One of those eight children was Virginia Hitt. After graduating with a certificate to teach English, Latin, science, math, and home economics, she started her working career as a home demonstration agent (now called county extension agent) in Carthage, Erin, and finally, Lewisburg, where she met and married James R. Patterson in 1947. She stayed home to raise three sons. When the youngest was in first grade, she began teaching seventh-grade math and continued doing so for most of her 25 years as a Marshall County schoolteacher. She endeared herself to students across three decades with a reputation of being both strict and fair. Her life’s greatest sorrows were the drowning death of her youngest son, Ralph Wallace Patterson, at age 14 in 1967 and her husband’s death in 1976. Her greatest joys in 30 years of retirement were honing her intellect with reading, doing crosswords, watching Jeopardy, and indulging her passions for cooking, vegetable gardening, and traveling the country with longtime friends.

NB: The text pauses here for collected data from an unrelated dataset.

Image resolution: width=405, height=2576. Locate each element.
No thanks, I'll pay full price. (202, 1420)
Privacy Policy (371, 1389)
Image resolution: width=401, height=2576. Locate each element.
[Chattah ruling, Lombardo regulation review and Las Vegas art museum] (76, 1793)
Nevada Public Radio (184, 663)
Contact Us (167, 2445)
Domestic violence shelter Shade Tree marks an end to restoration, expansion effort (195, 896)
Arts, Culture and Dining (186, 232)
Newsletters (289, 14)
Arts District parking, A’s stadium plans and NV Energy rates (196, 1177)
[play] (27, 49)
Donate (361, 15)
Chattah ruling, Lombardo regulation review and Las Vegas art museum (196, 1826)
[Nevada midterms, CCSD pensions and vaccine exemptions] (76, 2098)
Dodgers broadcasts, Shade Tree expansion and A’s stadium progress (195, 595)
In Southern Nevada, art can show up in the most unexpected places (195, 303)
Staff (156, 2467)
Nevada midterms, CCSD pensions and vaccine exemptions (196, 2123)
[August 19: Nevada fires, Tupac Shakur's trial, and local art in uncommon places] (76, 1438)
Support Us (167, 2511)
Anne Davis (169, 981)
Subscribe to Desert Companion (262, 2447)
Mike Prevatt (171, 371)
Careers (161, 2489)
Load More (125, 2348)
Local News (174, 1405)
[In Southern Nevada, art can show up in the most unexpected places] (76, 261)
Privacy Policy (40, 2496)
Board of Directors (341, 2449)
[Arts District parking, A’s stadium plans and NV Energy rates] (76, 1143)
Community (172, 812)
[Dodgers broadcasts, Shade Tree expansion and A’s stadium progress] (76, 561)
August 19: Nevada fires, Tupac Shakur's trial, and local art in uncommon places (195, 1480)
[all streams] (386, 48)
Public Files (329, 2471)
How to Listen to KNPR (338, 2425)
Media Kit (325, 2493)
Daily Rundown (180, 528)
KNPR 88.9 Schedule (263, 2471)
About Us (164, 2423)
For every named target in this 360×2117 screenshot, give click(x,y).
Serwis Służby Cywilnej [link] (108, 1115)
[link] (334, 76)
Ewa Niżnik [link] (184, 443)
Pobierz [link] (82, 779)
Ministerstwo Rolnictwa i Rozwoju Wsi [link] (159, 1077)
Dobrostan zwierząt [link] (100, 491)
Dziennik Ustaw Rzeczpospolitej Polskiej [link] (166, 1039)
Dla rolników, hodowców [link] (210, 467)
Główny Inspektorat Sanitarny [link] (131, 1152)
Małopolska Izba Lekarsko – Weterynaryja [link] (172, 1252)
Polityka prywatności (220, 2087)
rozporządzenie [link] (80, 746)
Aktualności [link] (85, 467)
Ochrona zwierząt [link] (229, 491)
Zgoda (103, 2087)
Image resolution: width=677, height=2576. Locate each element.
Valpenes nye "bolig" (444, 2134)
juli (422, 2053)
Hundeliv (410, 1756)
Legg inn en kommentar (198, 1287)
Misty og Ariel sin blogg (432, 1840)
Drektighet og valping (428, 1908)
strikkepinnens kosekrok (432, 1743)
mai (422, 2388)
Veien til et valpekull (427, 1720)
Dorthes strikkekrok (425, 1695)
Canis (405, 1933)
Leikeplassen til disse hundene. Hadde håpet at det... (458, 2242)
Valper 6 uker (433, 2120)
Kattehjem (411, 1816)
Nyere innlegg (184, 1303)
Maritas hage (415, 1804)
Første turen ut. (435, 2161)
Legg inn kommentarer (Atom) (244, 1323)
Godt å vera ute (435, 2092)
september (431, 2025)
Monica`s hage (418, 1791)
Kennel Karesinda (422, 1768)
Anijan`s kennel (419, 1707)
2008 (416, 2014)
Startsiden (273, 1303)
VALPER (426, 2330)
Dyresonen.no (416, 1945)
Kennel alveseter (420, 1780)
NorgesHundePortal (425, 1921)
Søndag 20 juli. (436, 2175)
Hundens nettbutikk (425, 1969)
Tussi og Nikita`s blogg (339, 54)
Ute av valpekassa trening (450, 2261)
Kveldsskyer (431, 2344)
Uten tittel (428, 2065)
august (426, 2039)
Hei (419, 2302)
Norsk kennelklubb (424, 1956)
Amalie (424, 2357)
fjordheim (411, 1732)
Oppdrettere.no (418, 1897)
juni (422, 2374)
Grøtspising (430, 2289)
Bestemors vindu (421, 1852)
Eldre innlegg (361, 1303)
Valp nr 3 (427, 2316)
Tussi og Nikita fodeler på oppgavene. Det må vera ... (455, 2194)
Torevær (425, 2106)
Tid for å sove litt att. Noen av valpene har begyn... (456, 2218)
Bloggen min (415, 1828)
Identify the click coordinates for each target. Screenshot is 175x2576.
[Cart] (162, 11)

Her son, James K. Patterson, a Nashville businessman and a 1972 graduate of MTSU, has established two scholarships at MTSU: the Hitt Family Scholarship in honor of his grandparents, which supports students minoring in education and planning to be secondary school teachers, and, with one of his brothers, the P. A. Lyon Faculty Award, which supports faculty excellence in the College of Education.

In the past year, Patterson increased his family’s donation to the University by adding to the amount of the annual Hitt Scholarship. Patterson says his mother never forgot the kindness of Dr. Lyon or the effect he had on her family’s future. She considered it a privilege and duty to honor him in some way and make a contribution, as he did, to advancing the teaching careers of others.

The Hitt/Patterson story shows how something as simple as a conversation on a bus can lead to a legacy of good works and an ongoing testament to the meaning of True Blue!